Problem to solve: The pictures are to be omitted when the entries are reproduced exactly.
── Source material
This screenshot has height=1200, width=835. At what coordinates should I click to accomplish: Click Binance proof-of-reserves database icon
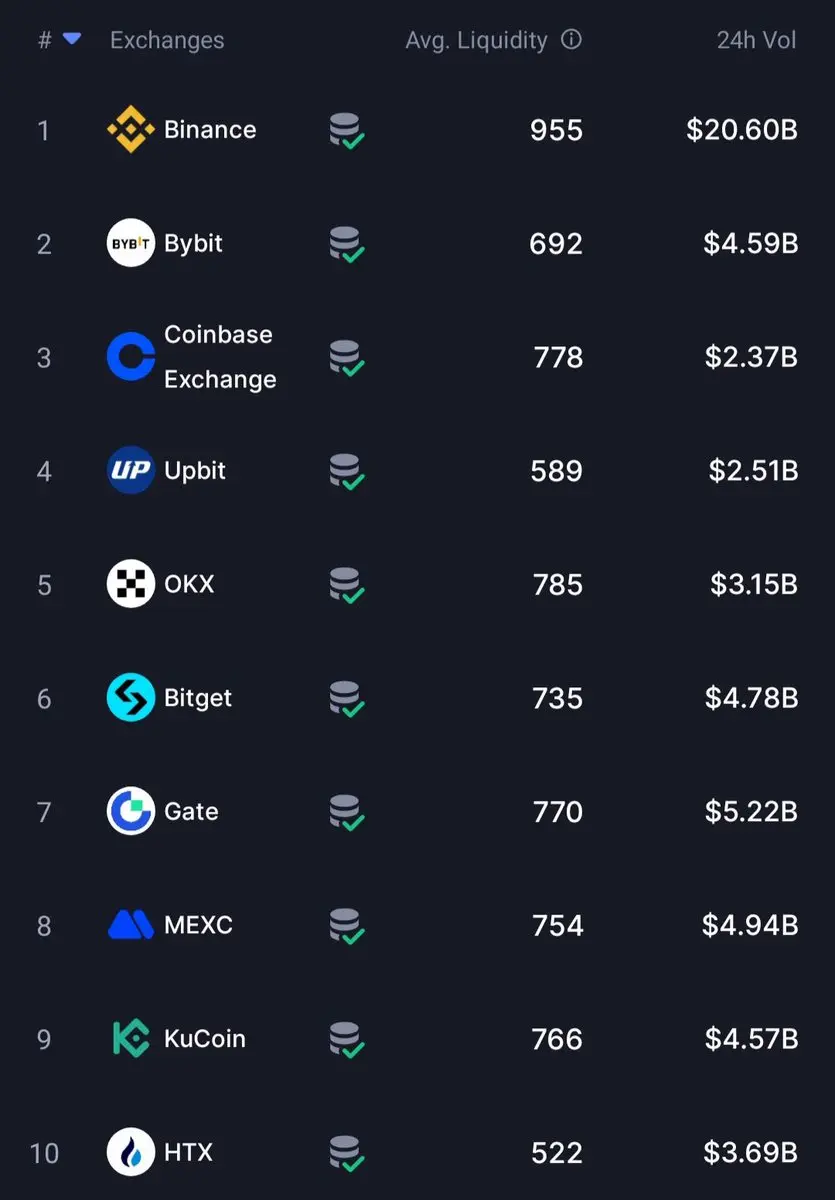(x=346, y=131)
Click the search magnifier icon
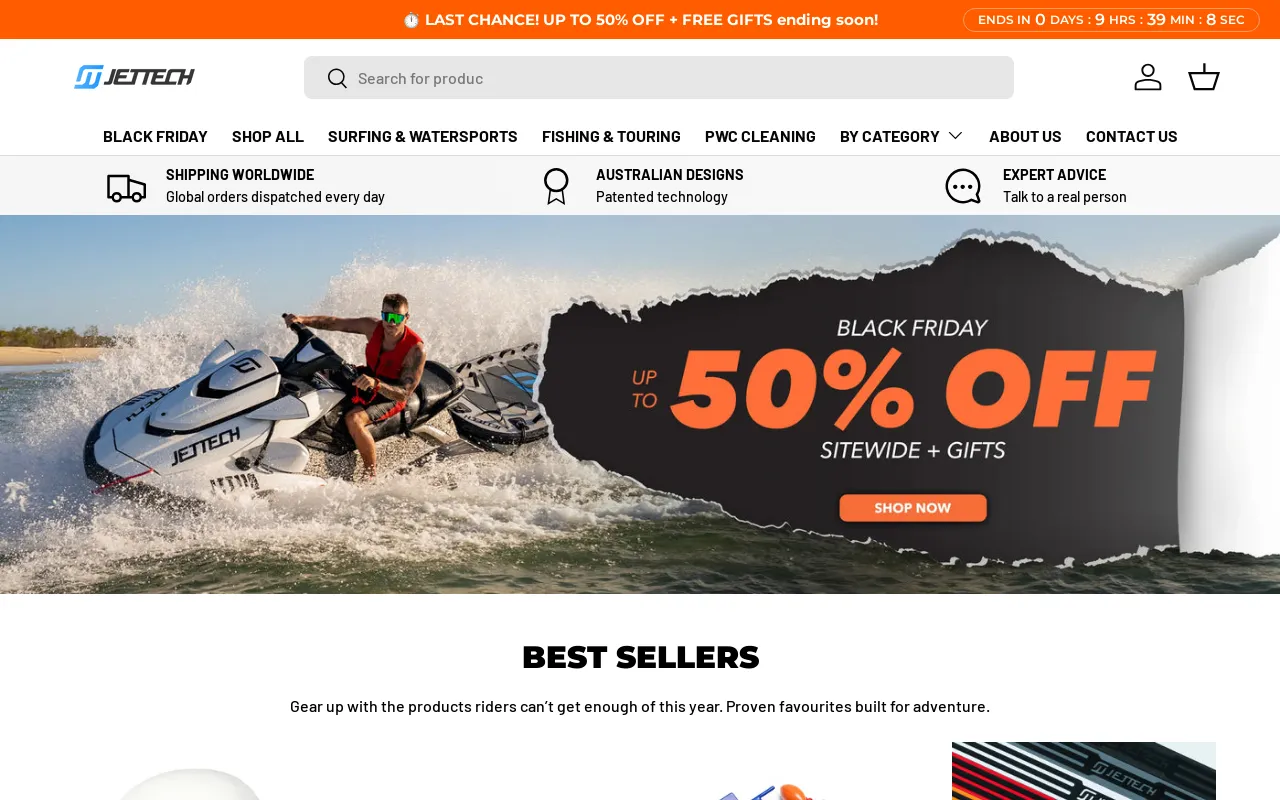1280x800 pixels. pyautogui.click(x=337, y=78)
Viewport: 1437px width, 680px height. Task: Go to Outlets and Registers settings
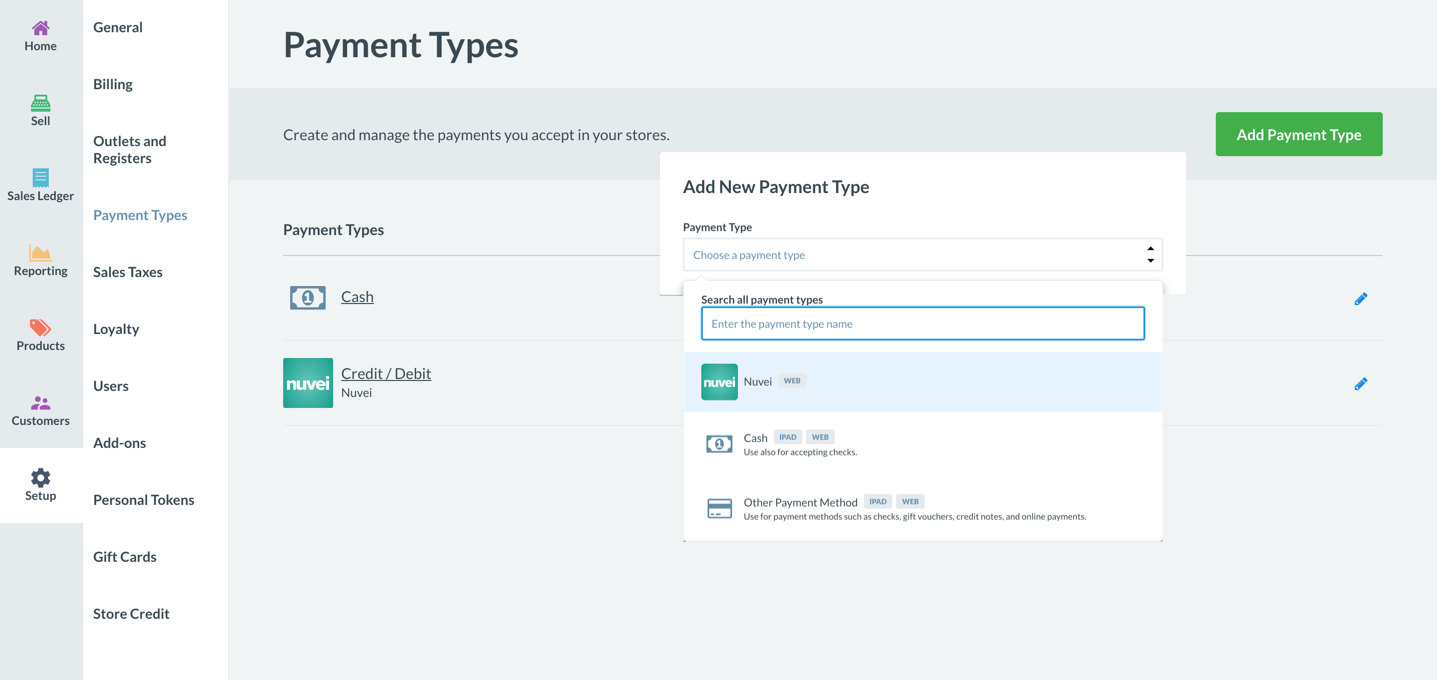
────
Exercise response:
This screenshot has height=1200, width=835. At what coordinates should I click to accomplish: Click Binance proof-of-reserves database icon
(x=346, y=131)
Click the search magnifier icon
1280x800 pixels. pyautogui.click(x=337, y=78)
Viewport: 1437px width, 680px height. Task: Go to Outlets and Registers settings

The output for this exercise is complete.